+++ EXCERPTED RECORDS +++

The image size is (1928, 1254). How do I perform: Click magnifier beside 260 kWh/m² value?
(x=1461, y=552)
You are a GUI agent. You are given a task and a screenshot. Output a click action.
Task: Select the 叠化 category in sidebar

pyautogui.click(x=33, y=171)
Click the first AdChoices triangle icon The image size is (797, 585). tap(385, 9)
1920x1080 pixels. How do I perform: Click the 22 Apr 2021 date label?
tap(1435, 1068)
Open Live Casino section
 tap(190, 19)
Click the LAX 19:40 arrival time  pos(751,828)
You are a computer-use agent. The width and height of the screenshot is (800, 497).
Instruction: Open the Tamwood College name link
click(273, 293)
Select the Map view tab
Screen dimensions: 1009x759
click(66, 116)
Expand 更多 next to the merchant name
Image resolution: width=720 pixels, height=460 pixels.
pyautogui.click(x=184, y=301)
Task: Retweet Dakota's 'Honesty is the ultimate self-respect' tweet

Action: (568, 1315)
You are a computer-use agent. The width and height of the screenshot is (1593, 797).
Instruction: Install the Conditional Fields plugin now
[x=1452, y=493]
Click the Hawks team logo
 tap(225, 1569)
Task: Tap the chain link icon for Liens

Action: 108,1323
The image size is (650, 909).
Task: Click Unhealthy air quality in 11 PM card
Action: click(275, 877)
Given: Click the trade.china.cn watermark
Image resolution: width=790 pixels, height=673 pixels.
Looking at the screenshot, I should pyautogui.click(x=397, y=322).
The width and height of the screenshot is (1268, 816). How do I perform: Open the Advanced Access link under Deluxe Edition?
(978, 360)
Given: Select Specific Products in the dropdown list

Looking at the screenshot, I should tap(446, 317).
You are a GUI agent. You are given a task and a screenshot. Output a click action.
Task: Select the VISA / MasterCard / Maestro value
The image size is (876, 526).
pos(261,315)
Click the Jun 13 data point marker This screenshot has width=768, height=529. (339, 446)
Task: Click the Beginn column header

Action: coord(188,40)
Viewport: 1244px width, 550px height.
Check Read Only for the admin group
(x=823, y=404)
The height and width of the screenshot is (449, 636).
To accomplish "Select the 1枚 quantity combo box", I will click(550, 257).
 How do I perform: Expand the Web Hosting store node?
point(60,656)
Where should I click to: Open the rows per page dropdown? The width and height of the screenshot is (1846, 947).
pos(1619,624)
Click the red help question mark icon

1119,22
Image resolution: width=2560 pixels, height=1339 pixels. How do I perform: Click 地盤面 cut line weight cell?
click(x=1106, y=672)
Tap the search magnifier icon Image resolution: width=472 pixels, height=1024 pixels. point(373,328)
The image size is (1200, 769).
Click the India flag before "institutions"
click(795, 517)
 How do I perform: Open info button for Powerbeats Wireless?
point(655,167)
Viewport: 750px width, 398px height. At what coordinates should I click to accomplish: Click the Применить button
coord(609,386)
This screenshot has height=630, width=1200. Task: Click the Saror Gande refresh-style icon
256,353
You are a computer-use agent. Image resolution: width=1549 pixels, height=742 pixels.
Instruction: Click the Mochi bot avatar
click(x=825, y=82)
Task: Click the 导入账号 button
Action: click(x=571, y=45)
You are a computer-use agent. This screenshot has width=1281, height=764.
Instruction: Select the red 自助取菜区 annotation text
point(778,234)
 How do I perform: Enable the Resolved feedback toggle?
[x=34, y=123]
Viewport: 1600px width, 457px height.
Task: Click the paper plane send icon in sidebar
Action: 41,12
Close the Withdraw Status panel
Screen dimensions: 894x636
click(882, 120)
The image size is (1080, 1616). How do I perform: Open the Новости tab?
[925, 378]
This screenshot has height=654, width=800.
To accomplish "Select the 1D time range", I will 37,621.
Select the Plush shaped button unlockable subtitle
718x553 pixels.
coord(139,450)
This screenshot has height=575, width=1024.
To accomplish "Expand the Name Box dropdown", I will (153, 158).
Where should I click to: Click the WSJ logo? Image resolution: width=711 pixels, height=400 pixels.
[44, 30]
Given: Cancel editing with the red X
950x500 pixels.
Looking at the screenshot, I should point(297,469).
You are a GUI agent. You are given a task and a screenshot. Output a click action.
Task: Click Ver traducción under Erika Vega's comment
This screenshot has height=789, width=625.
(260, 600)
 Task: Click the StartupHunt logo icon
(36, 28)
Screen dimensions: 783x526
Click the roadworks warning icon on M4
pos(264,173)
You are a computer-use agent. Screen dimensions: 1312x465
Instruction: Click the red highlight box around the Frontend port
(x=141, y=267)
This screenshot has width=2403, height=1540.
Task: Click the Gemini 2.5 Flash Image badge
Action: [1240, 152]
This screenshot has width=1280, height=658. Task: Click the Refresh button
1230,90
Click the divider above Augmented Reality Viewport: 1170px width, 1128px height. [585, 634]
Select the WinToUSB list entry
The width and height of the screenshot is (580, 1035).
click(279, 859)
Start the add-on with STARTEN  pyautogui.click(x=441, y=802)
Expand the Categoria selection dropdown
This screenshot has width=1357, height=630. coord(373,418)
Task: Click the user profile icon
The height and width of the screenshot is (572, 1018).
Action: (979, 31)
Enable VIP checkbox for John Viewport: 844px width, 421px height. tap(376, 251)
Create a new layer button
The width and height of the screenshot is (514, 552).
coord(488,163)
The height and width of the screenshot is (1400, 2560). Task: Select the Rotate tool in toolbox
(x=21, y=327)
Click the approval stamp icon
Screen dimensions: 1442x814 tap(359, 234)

+++

Reproduce all of the entries above word for word, without changing anything.

The image size is (1928, 1254). How do I perform: Click magnifier beside 260 kWh/m² value?
(x=1461, y=552)
You are a GUI agent. You are given a task and a screenshot. Output a click action.
Task: Select the 叠化 category in sidebar

pyautogui.click(x=33, y=171)
Click the first AdChoices triangle icon The image size is (797, 585). tap(385, 9)
1920x1080 pixels. How do I perform: Click the 22 Apr 2021 date label?
tap(1435, 1068)
Open Live Casino section
 tap(190, 19)
Click the LAX 19:40 arrival time  pos(751,828)
You are a computer-use agent. The width and height of the screenshot is (800, 497).
Instruction: Open the Tamwood College name link
click(273, 293)
Select the Map view tab
Screen dimensions: 1009x759
click(66, 116)
Expand 更多 next to the merchant name
Image resolution: width=720 pixels, height=460 pixels.
pyautogui.click(x=184, y=301)
Task: Retweet Dakota's 'Honesty is the ultimate self-respect' tweet

Action: (568, 1315)
You are a computer-use agent. The width and height of the screenshot is (1593, 797).
Instruction: Install the Conditional Fields plugin now
[x=1452, y=493]
Click the Hawks team logo
 tap(225, 1569)
Task: Tap the chain link icon for Liens

Action: 108,1323
The image size is (650, 909).
Task: Click Unhealthy air quality in 11 PM card
Action: click(275, 877)
Given: Click the trade.china.cn watermark
Image resolution: width=790 pixels, height=673 pixels.
Looking at the screenshot, I should pyautogui.click(x=397, y=322).
The width and height of the screenshot is (1268, 816). How do I perform: Open the Advanced Access link under Deluxe Edition?
(978, 360)
Given: Select Specific Products in the dropdown list

Looking at the screenshot, I should tap(446, 317).
You are a GUI agent. You are given a task and a screenshot. Output a click action.
Task: Select the VISA / MasterCard / Maestro value
The image size is (876, 526).
pos(261,315)
Click the Jun 13 data point marker This screenshot has width=768, height=529. (339, 446)
Task: Click the Beginn column header

Action: coord(188,40)
Viewport: 1244px width, 550px height.
Check Read Only for the admin group
(x=823, y=404)
The height and width of the screenshot is (449, 636).
To accomplish "Select the 1枚 quantity combo box", I will click(550, 257).
 How do I perform: Expand the Web Hosting store node?
point(60,656)
Where should I click to: Open the rows per page dropdown? The width and height of the screenshot is (1846, 947).
pos(1619,624)
Click the red help question mark icon

1119,22
Image resolution: width=2560 pixels, height=1339 pixels. How do I perform: Click 地盤面 cut line weight cell?
click(x=1106, y=672)
Tap the search magnifier icon Image resolution: width=472 pixels, height=1024 pixels. point(373,328)
The image size is (1200, 769).
Click the India flag before "institutions"
click(795, 517)
 How do I perform: Open info button for Powerbeats Wireless?
point(655,167)
Viewport: 750px width, 398px height. At what coordinates should I click to accomplish: Click the Применить button
coord(609,386)
This screenshot has height=630, width=1200. Task: Click the Saror Gande refresh-style icon
256,353
You are a computer-use agent. Image resolution: width=1549 pixels, height=742 pixels.
Instruction: Click the Mochi bot avatar
click(x=825, y=82)
Task: Click the 导入账号 button
Action: click(x=571, y=45)
You are a computer-use agent. This screenshot has width=1281, height=764.
Instruction: Select the red 自助取菜区 annotation text
point(778,234)
 How do I perform: Enable the Resolved feedback toggle?
[x=34, y=123]
Viewport: 1600px width, 457px height.
Task: Click the paper plane send icon in sidebar
Action: 41,12
Close the Withdraw Status panel
Screen dimensions: 894x636
click(882, 120)
The image size is (1080, 1616). How do I perform: Open the Новости tab?
[925, 378]
This screenshot has height=654, width=800.
To accomplish "Select the 1D time range", I will 37,621.
Select the Plush shaped button unlockable subtitle
718x553 pixels.
coord(139,450)
This screenshot has height=575, width=1024.
To accomplish "Expand the Name Box dropdown", I will (153, 158).
Where should I click to: Click the WSJ logo? Image resolution: width=711 pixels, height=400 pixels.
[44, 30]
Given: Cancel editing with the red X
950x500 pixels.
Looking at the screenshot, I should point(297,469).
You are a GUI agent. You are given a task and a screenshot. Output a click action.
Task: Click Ver traducción under Erika Vega's comment
This screenshot has height=789, width=625.
(260, 600)
 Task: Click the StartupHunt logo icon
(36, 28)
Screen dimensions: 783x526
Click the roadworks warning icon on M4
pos(264,173)
You are a computer-use agent. Screen dimensions: 1312x465
Instruction: Click the red highlight box around the Frontend port
(x=141, y=267)
This screenshot has width=2403, height=1540.
Task: Click the Gemini 2.5 Flash Image badge
Action: [1240, 152]
This screenshot has width=1280, height=658. Task: Click the Refresh button
1230,90
Click the divider above Augmented Reality Viewport: 1170px width, 1128px height. [585, 634]
Select the WinToUSB list entry
The width and height of the screenshot is (580, 1035).
click(279, 859)
Start the add-on with STARTEN  pyautogui.click(x=441, y=802)
Expand the Categoria selection dropdown
This screenshot has width=1357, height=630. coord(373,418)
Task: Click the user profile icon
The height and width of the screenshot is (572, 1018).
Action: (979, 31)
Enable VIP checkbox for John Viewport: 844px width, 421px height. tap(376, 251)
Create a new layer button
The width and height of the screenshot is (514, 552).
coord(488,163)
The height and width of the screenshot is (1400, 2560). Task: Select the Rotate tool in toolbox
(x=21, y=327)
Click the approval stamp icon
Screen dimensions: 1442x814 tap(359, 234)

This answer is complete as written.